I believe that we always want to start with the specificity of a passage like Isaiah 43, and then move to place our own claim of faith on the words. Just as we lay our claim of faith upon the God of Jacob and Isaac, the God of Sarah and Abram, the God of Eve and Adam, the God of Hannah and of Isaiah, we by faith place ourselves into an extended context of messages like this one. We by faith reach for a handhold on the promises and the strength of God being our source and re-source, our making and re-making, our past and future.
This dual movement of having been made and remade (redeemed) give power to next couplet, that God has summoned and called by name. This movement of God speaks of love, intimacy and good things to come. By faith as followers of Christ we place ourselves in that love and covenantal grace existing between God and Israel in these words of Isaiah.

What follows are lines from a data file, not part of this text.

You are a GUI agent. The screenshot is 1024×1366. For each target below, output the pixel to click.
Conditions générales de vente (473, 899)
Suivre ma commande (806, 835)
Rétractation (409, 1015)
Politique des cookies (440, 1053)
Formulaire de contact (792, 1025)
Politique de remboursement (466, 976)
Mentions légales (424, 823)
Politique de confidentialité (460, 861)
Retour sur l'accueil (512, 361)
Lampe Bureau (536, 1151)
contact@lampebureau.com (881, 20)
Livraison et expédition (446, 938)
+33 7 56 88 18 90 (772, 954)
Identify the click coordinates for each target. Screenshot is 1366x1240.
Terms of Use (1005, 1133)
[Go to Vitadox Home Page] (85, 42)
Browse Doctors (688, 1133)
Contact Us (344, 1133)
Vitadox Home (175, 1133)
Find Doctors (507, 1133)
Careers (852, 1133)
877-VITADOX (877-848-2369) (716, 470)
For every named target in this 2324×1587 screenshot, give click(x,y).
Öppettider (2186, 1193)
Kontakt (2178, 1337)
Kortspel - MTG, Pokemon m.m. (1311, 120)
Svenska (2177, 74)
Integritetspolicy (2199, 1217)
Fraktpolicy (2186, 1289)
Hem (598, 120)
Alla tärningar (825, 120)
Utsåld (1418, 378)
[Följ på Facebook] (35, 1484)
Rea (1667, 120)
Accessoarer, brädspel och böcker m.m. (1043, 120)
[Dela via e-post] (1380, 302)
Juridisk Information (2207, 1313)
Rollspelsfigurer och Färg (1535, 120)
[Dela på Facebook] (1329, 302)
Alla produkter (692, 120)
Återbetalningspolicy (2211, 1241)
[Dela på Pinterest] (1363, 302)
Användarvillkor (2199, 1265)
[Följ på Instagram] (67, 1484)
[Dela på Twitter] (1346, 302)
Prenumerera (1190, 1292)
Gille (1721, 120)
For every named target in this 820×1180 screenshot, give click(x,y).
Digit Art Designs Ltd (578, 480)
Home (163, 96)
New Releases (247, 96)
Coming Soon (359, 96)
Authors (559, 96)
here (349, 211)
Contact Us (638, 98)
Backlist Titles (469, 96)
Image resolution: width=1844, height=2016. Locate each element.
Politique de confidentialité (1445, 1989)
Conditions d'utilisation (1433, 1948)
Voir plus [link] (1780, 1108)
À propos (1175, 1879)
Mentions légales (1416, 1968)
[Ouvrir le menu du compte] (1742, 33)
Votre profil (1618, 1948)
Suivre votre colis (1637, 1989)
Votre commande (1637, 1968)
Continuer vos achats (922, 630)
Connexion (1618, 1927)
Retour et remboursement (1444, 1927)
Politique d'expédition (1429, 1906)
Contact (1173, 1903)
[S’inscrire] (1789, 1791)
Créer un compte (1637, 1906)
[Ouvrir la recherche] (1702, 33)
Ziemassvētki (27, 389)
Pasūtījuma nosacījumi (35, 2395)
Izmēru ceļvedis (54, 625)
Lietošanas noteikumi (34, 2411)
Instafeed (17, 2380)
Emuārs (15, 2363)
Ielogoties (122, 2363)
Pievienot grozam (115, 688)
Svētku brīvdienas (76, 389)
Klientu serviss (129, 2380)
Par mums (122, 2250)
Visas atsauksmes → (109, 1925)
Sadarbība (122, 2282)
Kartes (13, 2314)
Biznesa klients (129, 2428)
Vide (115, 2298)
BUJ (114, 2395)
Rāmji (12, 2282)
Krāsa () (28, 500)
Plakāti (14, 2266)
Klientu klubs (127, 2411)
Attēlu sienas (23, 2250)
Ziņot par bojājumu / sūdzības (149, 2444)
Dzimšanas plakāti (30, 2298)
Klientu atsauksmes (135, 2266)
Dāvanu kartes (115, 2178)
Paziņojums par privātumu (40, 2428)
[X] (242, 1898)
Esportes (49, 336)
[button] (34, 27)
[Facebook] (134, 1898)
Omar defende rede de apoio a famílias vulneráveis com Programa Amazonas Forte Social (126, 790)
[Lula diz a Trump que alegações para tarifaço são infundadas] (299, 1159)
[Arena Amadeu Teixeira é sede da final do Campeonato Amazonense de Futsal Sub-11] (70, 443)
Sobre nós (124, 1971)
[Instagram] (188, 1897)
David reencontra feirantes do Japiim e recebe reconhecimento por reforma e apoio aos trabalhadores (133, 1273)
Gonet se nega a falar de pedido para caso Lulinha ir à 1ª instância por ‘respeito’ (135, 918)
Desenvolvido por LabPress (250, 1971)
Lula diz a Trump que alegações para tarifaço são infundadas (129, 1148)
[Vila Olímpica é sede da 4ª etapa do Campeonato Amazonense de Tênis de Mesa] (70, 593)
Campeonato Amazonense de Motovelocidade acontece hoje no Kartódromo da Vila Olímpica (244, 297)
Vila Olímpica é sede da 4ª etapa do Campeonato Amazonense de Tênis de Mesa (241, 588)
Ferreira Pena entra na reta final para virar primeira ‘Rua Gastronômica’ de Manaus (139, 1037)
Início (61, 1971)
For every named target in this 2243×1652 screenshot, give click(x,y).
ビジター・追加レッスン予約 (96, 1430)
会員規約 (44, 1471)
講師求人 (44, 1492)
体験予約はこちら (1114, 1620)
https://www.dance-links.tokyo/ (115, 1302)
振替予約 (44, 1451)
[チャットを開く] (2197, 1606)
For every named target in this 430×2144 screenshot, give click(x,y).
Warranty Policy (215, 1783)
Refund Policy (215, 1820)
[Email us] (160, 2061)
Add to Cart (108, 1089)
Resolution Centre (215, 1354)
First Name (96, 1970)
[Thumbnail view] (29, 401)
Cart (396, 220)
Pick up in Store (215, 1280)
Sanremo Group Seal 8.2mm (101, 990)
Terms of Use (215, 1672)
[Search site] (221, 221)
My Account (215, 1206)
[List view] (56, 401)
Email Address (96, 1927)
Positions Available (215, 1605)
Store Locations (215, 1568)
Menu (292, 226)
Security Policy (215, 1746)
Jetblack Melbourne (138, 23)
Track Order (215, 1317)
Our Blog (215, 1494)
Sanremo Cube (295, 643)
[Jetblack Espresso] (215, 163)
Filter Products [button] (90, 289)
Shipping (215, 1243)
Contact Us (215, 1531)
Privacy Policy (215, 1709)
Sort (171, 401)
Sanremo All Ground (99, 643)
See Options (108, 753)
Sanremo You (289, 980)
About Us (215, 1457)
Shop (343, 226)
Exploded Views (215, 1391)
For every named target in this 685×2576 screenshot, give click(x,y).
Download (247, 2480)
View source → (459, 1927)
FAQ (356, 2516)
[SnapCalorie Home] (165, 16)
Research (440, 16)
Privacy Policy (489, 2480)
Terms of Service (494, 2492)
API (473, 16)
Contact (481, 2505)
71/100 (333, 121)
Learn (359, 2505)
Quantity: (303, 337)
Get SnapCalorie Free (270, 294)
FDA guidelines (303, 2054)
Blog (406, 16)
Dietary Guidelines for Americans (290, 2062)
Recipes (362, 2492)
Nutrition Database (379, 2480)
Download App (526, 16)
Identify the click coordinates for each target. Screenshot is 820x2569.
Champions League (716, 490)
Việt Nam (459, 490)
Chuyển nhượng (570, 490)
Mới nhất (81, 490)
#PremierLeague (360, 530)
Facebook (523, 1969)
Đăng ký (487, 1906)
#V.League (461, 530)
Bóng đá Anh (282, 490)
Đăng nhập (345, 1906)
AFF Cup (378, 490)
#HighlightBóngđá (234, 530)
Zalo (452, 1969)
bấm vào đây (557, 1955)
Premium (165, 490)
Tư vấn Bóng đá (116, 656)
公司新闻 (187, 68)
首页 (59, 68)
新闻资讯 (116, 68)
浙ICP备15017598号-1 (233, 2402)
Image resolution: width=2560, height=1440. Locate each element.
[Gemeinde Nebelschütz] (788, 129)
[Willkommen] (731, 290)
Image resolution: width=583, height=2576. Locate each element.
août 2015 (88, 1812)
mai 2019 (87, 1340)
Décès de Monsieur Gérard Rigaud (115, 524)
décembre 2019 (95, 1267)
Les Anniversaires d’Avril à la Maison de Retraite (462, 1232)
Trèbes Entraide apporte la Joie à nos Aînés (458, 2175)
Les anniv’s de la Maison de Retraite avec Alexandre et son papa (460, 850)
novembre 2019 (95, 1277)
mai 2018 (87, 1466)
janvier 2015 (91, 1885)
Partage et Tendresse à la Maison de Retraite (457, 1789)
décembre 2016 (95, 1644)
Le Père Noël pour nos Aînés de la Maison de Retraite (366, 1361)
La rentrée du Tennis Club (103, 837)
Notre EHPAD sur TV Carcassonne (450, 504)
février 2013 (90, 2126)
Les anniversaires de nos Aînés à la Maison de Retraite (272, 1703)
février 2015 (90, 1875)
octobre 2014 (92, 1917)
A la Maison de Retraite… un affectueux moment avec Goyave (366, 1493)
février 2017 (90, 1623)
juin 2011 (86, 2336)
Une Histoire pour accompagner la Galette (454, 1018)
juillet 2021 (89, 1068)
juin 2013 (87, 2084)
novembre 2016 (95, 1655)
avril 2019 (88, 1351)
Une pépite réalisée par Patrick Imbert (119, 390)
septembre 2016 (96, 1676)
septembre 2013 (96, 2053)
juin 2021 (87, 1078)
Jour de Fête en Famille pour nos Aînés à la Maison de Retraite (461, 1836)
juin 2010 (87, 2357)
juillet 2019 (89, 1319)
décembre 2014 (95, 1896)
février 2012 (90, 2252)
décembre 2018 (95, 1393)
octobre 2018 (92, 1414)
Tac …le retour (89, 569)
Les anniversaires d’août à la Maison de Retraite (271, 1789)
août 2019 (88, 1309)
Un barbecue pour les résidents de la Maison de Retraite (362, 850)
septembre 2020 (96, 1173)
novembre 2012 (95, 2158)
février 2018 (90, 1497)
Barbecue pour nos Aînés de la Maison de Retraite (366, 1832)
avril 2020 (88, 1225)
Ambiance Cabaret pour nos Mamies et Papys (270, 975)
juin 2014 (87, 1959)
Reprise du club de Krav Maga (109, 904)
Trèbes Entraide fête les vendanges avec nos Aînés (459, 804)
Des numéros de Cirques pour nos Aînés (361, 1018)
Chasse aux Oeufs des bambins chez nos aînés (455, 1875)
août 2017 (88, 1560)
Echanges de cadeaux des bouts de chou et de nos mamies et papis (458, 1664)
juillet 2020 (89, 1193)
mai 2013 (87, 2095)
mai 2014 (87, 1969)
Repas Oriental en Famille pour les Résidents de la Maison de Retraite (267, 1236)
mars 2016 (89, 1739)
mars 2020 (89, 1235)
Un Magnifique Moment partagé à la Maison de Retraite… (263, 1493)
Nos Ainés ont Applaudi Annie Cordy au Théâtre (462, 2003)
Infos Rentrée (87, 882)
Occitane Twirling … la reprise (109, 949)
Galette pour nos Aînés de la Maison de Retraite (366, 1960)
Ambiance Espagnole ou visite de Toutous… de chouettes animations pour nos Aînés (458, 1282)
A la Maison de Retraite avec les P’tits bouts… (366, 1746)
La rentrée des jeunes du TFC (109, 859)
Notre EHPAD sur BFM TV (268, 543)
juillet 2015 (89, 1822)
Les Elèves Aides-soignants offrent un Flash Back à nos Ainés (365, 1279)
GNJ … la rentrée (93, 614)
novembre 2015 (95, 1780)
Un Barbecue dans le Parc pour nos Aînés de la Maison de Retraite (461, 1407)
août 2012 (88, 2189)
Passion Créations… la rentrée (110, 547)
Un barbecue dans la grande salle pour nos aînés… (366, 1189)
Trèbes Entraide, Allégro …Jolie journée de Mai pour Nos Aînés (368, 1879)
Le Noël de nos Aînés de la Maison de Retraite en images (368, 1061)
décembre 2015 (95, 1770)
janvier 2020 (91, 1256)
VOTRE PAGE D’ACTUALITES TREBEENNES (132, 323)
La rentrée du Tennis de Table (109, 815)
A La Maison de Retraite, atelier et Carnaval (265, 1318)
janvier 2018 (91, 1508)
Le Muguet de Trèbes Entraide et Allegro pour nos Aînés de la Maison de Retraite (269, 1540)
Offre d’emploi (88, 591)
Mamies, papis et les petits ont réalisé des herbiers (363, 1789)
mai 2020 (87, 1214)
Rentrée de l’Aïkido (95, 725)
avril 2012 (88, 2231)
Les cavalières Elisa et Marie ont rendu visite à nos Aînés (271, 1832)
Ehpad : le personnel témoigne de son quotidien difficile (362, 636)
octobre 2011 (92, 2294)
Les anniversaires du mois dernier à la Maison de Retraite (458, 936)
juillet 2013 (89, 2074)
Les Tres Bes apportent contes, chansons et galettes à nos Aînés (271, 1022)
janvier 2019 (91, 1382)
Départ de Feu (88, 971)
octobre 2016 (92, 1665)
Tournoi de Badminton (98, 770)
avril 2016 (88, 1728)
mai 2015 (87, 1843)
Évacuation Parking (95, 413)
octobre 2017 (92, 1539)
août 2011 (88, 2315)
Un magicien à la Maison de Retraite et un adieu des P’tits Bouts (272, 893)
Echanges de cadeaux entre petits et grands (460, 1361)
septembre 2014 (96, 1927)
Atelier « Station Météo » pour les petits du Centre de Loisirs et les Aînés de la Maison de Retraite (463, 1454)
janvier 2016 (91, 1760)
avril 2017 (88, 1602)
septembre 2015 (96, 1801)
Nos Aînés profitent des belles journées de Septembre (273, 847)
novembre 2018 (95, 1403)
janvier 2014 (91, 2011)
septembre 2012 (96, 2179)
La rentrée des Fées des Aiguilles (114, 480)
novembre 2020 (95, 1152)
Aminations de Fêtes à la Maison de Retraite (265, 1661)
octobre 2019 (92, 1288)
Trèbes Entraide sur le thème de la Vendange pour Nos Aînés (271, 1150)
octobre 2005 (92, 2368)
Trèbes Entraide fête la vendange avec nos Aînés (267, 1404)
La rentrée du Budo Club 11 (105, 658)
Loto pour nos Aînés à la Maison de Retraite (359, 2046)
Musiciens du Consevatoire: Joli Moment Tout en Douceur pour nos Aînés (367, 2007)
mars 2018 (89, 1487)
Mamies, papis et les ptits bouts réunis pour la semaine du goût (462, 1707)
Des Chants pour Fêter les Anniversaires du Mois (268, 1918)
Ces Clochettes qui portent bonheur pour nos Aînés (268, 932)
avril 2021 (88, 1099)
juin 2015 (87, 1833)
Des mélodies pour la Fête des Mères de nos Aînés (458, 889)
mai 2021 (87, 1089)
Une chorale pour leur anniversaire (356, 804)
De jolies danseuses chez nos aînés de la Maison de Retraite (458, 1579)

I myself, in faith, can hear that God did indeed make me and then has continued to make me, and will continue to summon, call and I believe to even keep remaking me as necessary. I have both source and resource. I am not alone, finished, done or un-summoned. I can look forward and see God making a way for me.
This was a resonance I needed to hear, today. And I trust that I do not place my own claim of faith upon the making and redeeming activity of God in vain. Maybe it’s the Spring tulips outside after a long winter chill in our region. Maybe it’s the sun finally shining warm and my chance to flex some bare toes in my sandals again. Maybe it’s new life of each breath I’m suddenly aware of as I sit and type away here at the coffee shop, but I see God doing these things… I see the redeeming. I see what has been made being remade. I see hope happening all around me, and in Isaiah, and I want to take a satisfying measure of that hope into me as my sustenance and life for the day. If you’re thirsty, Jesus invites you to drink deep and trust that the flow never ends.